I couldn't justify $90 for a 'complete' game. I'll wait till the Season Pass drops (almost always does). But I'm holding my breath. That "Yeti/Bigfoot" DLC for FC4 left a bad taste in a lot of people's mouths.

As for FC5 formula being similar to FC4 and FC3, it's also in Ghost Recon, Assassin's Creed. I think Jim Sterling (say what you will about him, he's sort of annoying sometimes) says it best in his analysis of Ubisoft games as a whole here. He calls it 'Ubification' - lol:


----------



## Barefooter

I noticed myself looking at HWiNFO that the game seems very optimized across all eight threads of my 4790k .

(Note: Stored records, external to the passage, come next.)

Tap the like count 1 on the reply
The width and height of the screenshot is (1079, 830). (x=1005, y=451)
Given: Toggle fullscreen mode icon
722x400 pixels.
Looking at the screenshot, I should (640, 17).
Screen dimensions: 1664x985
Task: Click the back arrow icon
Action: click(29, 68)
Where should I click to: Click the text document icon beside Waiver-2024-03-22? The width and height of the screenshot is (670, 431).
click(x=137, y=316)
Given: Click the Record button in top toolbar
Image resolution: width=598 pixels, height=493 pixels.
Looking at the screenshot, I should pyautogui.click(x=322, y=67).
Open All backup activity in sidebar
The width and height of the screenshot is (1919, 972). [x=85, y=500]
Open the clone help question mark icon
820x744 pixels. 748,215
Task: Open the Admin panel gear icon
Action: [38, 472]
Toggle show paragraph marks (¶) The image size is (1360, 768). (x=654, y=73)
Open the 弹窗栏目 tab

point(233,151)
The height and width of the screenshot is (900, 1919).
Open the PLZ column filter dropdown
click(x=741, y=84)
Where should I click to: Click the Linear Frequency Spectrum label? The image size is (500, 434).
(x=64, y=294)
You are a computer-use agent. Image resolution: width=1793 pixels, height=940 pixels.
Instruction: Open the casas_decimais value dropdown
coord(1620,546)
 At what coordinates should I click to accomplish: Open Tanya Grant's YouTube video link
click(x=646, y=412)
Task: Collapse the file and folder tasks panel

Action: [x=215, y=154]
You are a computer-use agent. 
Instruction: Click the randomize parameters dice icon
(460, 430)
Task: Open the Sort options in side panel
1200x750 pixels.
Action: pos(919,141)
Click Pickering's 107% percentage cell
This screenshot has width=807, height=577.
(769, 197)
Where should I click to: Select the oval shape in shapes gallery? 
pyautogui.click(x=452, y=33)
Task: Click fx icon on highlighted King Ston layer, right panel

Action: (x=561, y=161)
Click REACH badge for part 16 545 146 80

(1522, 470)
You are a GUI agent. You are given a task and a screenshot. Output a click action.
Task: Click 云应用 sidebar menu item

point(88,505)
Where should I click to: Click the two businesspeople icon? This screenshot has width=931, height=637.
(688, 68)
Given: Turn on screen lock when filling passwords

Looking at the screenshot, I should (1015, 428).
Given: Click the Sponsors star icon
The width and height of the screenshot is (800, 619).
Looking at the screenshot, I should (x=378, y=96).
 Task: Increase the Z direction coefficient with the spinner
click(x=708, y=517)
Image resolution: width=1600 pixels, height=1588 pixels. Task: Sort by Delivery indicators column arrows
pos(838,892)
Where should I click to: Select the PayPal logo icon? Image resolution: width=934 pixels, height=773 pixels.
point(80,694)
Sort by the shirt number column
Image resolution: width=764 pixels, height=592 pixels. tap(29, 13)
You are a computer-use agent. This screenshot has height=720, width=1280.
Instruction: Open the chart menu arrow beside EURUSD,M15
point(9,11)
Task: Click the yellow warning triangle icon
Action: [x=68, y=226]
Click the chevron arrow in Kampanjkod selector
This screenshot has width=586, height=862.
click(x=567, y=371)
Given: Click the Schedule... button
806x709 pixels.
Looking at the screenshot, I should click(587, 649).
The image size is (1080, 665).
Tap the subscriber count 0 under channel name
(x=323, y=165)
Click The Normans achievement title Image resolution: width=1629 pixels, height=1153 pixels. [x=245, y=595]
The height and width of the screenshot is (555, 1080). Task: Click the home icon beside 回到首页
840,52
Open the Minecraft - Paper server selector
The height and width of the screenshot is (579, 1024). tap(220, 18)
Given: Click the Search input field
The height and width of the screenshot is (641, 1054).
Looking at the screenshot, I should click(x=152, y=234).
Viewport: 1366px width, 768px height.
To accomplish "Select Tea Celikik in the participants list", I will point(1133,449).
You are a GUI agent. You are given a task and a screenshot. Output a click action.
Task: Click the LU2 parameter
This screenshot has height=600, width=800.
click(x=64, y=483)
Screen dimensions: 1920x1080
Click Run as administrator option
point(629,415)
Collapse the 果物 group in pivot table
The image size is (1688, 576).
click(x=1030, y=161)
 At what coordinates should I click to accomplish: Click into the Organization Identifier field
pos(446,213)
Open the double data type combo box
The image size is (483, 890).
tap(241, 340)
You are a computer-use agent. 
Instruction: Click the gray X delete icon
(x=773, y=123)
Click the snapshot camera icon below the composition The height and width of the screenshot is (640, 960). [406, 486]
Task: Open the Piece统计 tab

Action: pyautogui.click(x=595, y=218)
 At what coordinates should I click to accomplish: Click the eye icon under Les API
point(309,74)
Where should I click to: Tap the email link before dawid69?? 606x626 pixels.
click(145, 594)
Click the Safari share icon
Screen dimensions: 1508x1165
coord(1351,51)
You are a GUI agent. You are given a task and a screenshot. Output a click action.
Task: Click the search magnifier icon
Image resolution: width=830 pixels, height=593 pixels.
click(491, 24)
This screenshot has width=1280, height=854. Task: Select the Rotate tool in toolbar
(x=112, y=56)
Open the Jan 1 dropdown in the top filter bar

Tom's Hardware just did a write up that confirms this.
Far Cry 5 Performance


----------



## Hl86

7700k
1080 ti sli
So i´m cpu limited, so i should increase SSAA to get gpu load up.
But when i turn it up, fps just drops not gpu usage.
What could it be?


----------



## VESPA5

Hl86 said:


> 7700k
> 1080 ti sli
> So i´m cpu limited, so i should increase SSAA to get gpu load up.
> But when i turn it up, fps just drops not gpu usage.
> What could it be?


Depending on the resolution you're aiming for, I've never had any fps problems with this game (generally hovering over 100fps at 1440p with SSAA set to 1.3). I'm running on a 7700K and a single 1080ti. Perhaps this game doesn't have the proper drivers for multi-gpu setups?


----------



## funkmetal

Hey guys since the patch I've been getting massive stuttering and FPS drops when it was fine before the patch any ideas?


----------



## Barefooter

funkmetal said:


> Hey guys since the patch I've been getting massive stuttering and FPS drops when it was fine before the patch any ideas?


Is this the patch from a few weeks ago?

I played for hours last weekend and it played flawlessly :thinking:


----------



## Roxborough

I have been playing Far Cry 5 with the Mrs for the last few weeks since release, whilst we are both really enjoying it, there have been so many bugs and issues:

- Mission objectives just disappearing, as if you aren't even in a mission anymore, left absolutely clueless a fair few times but still with mission boundaries so you can't go anywhere or do anything.

- The Co-op distance between each player is just awful, two players can't really fly planes together properly, or wingsuit without being teleported to the host.

- When placing map markers, for some reason these aren't appearing in-game either. Then after about 5-10 minutes of the marker being active, all of a sudden it appears and starts drawing a path to the location. Literally out of nowhere.

- The flamethrower is an utterly pointless weapon in co-op, either I set the Mrs on fire, or she sets me on fire and sometimes the animation sticks and I have to run around putting out the fire over and over again, or die and get revived. Really infuriating during missions as the flamethrower is my Mrs favourite weapon.

- Incendiary rounds... Now my shotgun keeps defaulting to incendiary rounds even if I have chosen normal rounds, so I keep setting things on fire, especially my cars and my Mrs which really gets on her nerves, but I love the shotguns in FC5. They're wicked!

- Driving field of view and camera position is just terrible; I get why they have an Autodrive feature now.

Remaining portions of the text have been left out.